It’s been a long time since I posted on music. Last year I spent much of my limited listening time close to home, with old familiars like Frank Black, Tobin Sprout and Guided By Voices.
I’m finally out and about again exploring some new bands. My find of the moment is the Mountain Goats — a “group” that seems largely the work of one guy and his pals, though the current album, “We Shall All Be Healed,” features a band on many tracks. John Darnielle sings in an adenoidal clip — as if you took the voices of either of the Johns from They Might Be Giants and stre-e-e-tched it high and wide. The full-band tracks take tried-and-true Velvet Underground riffs and layer sharp, angry poetry over them, half spiritual yearning and half cold-water-in-the-face reality. The solo acoustic tracks push that poetry at you without the rhythm section’s consolation, in simple threadbare grace. (One song, “Mole,” begins, “I came to see you up there in intensive care — they had handcuffed you to your bed,” with the narrator repeating the chorus: “I am a mole, sticking his head above the surface of the earth.”) Sacred and mundane get thrown together even in the song titles, like “Palmcorder Yajna,” which weds its obscure name to an almost unbearably catchy tune.
Now I need to go explore the rest of the Mountain Goats catalogue, which, from what I’ve read, seems to feature a lot of solo-acoustic recordings made on a whirring boombox in a bathroom. If they’re half as good as “We Shall All Be Healed,” I’ll be happy.

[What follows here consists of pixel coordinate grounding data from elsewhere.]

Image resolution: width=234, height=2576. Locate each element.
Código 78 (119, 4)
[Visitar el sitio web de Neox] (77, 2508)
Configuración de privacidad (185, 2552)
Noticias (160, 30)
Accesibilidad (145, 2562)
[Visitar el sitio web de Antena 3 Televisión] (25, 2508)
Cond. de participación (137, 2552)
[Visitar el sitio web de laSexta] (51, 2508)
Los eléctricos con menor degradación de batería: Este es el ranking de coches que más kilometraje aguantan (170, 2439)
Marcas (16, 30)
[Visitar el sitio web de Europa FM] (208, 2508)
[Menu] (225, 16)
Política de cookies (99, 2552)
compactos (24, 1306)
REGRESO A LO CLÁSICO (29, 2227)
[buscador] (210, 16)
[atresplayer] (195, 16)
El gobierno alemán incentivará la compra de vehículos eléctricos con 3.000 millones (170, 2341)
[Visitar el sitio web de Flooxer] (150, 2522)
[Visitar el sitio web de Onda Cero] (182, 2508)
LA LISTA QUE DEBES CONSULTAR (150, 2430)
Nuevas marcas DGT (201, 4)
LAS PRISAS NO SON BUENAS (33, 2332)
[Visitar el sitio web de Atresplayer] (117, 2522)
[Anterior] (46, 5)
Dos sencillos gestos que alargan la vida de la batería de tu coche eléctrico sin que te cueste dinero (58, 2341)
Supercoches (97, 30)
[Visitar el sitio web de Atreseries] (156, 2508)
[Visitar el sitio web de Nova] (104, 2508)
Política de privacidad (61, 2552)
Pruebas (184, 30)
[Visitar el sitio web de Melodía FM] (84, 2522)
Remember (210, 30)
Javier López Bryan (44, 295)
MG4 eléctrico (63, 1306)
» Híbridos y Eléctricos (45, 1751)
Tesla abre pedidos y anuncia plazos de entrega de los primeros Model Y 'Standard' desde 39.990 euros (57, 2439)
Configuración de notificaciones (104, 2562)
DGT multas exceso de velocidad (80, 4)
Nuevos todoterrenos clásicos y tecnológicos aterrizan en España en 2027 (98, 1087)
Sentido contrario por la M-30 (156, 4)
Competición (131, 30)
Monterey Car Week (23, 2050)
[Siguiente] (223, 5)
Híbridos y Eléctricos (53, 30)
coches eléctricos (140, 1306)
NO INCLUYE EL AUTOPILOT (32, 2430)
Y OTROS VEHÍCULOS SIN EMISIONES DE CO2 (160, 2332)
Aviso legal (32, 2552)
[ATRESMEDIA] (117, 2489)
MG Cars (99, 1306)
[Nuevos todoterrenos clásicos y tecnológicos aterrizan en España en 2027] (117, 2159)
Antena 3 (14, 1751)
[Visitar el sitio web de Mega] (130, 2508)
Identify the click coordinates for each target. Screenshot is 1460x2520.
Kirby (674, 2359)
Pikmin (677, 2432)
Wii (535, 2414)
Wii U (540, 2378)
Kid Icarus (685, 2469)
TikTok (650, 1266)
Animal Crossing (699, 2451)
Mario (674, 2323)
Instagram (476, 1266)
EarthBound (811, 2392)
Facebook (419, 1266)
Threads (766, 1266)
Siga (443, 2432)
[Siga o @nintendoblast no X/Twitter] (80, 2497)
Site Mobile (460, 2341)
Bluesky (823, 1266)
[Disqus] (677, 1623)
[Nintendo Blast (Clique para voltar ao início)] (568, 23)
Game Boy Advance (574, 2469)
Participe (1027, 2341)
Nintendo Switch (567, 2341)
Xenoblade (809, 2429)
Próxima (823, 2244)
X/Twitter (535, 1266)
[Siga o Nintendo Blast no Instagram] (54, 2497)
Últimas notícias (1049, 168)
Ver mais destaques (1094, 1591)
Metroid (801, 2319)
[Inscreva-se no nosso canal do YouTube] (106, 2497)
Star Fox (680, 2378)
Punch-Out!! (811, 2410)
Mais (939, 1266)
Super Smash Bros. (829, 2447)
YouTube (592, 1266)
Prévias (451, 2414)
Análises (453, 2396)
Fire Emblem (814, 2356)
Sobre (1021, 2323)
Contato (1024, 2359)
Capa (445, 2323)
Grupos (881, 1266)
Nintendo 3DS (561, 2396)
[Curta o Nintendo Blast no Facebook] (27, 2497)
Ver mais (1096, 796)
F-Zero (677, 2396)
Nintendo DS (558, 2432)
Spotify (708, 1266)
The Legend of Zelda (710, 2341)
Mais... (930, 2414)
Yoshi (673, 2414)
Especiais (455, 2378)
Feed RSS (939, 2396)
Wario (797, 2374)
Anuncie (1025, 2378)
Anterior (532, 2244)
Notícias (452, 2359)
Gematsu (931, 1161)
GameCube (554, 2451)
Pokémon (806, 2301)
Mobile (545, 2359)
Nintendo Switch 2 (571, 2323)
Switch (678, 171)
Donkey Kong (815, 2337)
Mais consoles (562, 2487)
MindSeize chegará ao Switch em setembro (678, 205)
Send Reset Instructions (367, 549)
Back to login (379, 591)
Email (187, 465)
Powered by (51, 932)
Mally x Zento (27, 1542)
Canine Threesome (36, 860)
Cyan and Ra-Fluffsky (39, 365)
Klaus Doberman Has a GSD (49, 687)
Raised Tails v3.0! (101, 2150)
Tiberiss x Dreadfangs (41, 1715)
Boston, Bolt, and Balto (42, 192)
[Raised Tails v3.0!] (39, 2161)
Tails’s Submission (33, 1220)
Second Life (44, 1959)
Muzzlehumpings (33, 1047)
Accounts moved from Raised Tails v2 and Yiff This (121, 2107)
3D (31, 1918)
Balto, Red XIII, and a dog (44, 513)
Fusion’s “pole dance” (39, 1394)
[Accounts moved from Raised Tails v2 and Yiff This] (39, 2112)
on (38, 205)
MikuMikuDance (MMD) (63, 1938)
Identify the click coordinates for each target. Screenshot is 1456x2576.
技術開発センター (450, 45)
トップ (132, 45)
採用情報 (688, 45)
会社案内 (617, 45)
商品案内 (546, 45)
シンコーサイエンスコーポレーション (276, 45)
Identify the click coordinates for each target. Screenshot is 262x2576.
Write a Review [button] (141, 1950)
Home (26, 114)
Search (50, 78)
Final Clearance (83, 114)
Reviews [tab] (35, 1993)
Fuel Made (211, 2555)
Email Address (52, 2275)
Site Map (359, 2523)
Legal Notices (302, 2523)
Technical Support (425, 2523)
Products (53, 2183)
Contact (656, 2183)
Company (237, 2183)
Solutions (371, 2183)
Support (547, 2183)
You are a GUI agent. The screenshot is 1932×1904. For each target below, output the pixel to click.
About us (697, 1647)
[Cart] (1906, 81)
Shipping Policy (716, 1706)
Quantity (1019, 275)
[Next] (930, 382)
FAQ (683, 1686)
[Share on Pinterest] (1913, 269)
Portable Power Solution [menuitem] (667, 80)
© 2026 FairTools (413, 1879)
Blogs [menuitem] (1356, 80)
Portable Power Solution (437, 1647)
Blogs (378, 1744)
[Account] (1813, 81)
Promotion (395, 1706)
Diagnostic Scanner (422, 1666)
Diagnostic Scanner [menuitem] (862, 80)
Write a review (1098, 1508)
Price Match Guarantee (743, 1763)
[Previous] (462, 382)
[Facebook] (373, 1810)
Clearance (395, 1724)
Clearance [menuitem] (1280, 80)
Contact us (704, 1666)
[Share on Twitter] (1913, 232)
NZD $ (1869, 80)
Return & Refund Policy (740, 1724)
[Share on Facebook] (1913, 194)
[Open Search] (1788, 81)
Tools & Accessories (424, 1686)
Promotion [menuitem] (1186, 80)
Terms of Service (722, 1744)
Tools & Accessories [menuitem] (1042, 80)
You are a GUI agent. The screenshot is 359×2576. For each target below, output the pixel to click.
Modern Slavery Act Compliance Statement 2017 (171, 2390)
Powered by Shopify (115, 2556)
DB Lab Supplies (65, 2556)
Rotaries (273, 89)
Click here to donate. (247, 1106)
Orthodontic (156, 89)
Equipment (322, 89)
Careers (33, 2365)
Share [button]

Bonus find: If you loved the Feelies as I did, you’ll be glad to know that you can now get specially custom burned CDs of Feelies spin-off band Yung Wu’s solo full-length effort, “Shore Leave,” here. Different vocalist, same great guitars — and cool covers of Brian Eno obscurity “Big Day” (that bouncy song about Peru from his collaboration with Phil Manzanera) and Neil Young classic “Powderfinger.”
UPDATE: “Palmcorder Yajna” appears to be available as a free download on Amazon. Beware — it’s one of those songs that plants itself in your brain and stays there.